Tuesday, April 27, 2021

That Harvest Gold Glow...of Frozen Fruit

                 I belong to a group on Facebook that celebrates the wacky things that can be found at thrift stores and garage sales.  There are some truly bizarre things to be found on the secondhand market.  They're not all necessarily necessary, or tasteful, or a good idea in any way, but it's fun to see what other people find.

                Lately, there's been a trend of people showing off their collections of mid-century Pyrex, or their restored-to-the-1970s kitchens.  My sister and I were discussing this trend the other day, and how it sometimes confuses us.  I missed the post where someone was bragging about locating a harvest gold refrigerator, but my sister was floored.  Who on Earth would want that?

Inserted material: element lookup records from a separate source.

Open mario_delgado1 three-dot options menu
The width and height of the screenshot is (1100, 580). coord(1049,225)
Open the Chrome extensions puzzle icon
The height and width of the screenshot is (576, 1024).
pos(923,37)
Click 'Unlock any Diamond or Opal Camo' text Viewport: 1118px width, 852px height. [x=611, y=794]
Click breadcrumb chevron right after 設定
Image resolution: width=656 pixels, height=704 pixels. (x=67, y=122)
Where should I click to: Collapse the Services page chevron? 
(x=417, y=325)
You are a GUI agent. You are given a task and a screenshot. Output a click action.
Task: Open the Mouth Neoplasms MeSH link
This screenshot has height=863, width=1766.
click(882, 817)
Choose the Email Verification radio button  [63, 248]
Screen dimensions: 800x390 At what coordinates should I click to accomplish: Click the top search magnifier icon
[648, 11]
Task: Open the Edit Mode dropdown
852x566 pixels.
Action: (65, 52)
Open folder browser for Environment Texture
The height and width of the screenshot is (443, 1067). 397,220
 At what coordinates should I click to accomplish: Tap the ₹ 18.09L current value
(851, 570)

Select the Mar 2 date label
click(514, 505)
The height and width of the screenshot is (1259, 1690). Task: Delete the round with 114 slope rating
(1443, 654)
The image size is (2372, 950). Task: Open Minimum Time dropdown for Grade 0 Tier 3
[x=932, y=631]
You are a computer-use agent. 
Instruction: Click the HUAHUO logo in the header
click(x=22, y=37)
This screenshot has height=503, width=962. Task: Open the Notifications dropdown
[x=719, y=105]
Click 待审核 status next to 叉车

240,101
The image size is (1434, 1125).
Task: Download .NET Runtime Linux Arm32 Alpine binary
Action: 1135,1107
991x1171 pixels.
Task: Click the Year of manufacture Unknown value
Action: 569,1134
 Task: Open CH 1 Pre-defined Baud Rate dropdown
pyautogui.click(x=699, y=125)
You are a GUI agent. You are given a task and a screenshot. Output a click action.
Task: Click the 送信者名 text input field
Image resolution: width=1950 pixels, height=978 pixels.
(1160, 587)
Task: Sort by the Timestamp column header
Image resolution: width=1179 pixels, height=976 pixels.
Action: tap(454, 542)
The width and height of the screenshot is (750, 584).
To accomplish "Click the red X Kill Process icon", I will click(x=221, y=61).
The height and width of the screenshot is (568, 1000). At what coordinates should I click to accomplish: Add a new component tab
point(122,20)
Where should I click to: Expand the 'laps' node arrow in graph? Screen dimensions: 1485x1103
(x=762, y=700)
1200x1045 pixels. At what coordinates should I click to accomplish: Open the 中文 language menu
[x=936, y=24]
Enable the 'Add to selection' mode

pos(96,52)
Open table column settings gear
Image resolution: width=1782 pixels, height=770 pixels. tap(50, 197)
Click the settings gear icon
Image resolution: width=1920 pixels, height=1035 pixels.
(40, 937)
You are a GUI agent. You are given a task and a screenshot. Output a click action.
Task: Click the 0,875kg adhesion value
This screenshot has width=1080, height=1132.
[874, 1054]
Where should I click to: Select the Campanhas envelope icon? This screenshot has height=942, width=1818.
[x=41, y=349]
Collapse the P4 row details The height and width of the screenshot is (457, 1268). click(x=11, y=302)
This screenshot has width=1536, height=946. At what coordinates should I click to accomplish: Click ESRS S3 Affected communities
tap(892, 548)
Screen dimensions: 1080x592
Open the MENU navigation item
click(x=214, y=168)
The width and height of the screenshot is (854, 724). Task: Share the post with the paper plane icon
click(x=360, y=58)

                I pointed out that the more average person last saw a harvest gold refrigerator in the mid-1980s, before it got replaced with something newer.  The people who were so excited to find this fridge never knew the game of carefully placing produce to prevent freezing, or the dubious thrill of discovering the soda that had found its way to the back and was now the only kind of slushie you were going to score any time soon (We have soda and a freezer, reasons your mother.  There is no reason to spend two dollars at the gas station.).  These sentimental folks only dealt with the fridge in perfect working order, rather than something that was "still perfectly good, just with a couple little quirks."

                "It has a few quirks" is my family's code for broken, but not broken enough to be replaced, per se.  When I was a kid, we didn't have harvest gold appliances.  My grandparents did, though.  They had the full kit--washer, dryer, fridge, and stove.  Don't get me wrong--we had slightly more modern white appliances, but we still had the area in the back of the fridge that froze produce, and one of the burners on the stove had decided to pursue a new career.  Most of the families I knew had similar situations with their appliances, but where I come from, you don't throw out appliances willy-nilly.  You basically used them until you had no choice but to replace them.  If you replaced them earlier than that (you spendthrift you), you installed the old appliances out at deer camp or passed them on to someone who needed them and didn't care much about looks.

                I'm at least fifty percent sure that the harvest gold appliances were a splurge around the time that my parents and my aunt got married, in the late '60s-early '70s period.  The appliances were still in regular use in the mid-'90s, when I would spend a week or so at their house every summer, so I reckon that they lasted longer than most marriages.  It was a good run.  I think my grandmother was sorry to see them go, because they were total troopers.

                I guess what I'm trying to say is that we don't have nostalgic feelings about these things because they were still in use a lot later in our part of the world.  My mother still has the teacups from her Pyrex dishware, because those things were amazing for dyeing Easter eggs.  It was startling to see Emma Stone served tea in the same design in The Help, because they were still in my mother's cupboard and therefore, not that old.  Totally that old.  Also, the gold all falls off if you put them in the dishwasher, which is good if you want to use them in the microwave, and according to some websites, they contain a concerning amount of lead (feel free to draw what conclusions you will--we know we're odd). 

                We also had a lot of the big serving bowls that people collect as kitsch growing up, and they're still there.  They still work, so they are still earning their rent in the kitchen.  We have joked for years that the average antique dealer would faint dead away to discover how many vintage treasures are still in regular use in the family kitchen, since no one woke up one morning and said, "Well, the casserole dish is fifty years old now, so we have to retire it and shop for something new."  As I type this, I realize that the plate off of which Fuzzy just ate his dinner was purchased in the mid-'90s on clearance at K-Mart.  Still works.  I don't see a reason to replace it.

                I wonder if stainless steel is going to be the harvest gold of our generation.  Will our kids have quiet conversations with us about perhaps considering updating things a little, perhaps with a nice harvest gold appliance suite?  The mind reels.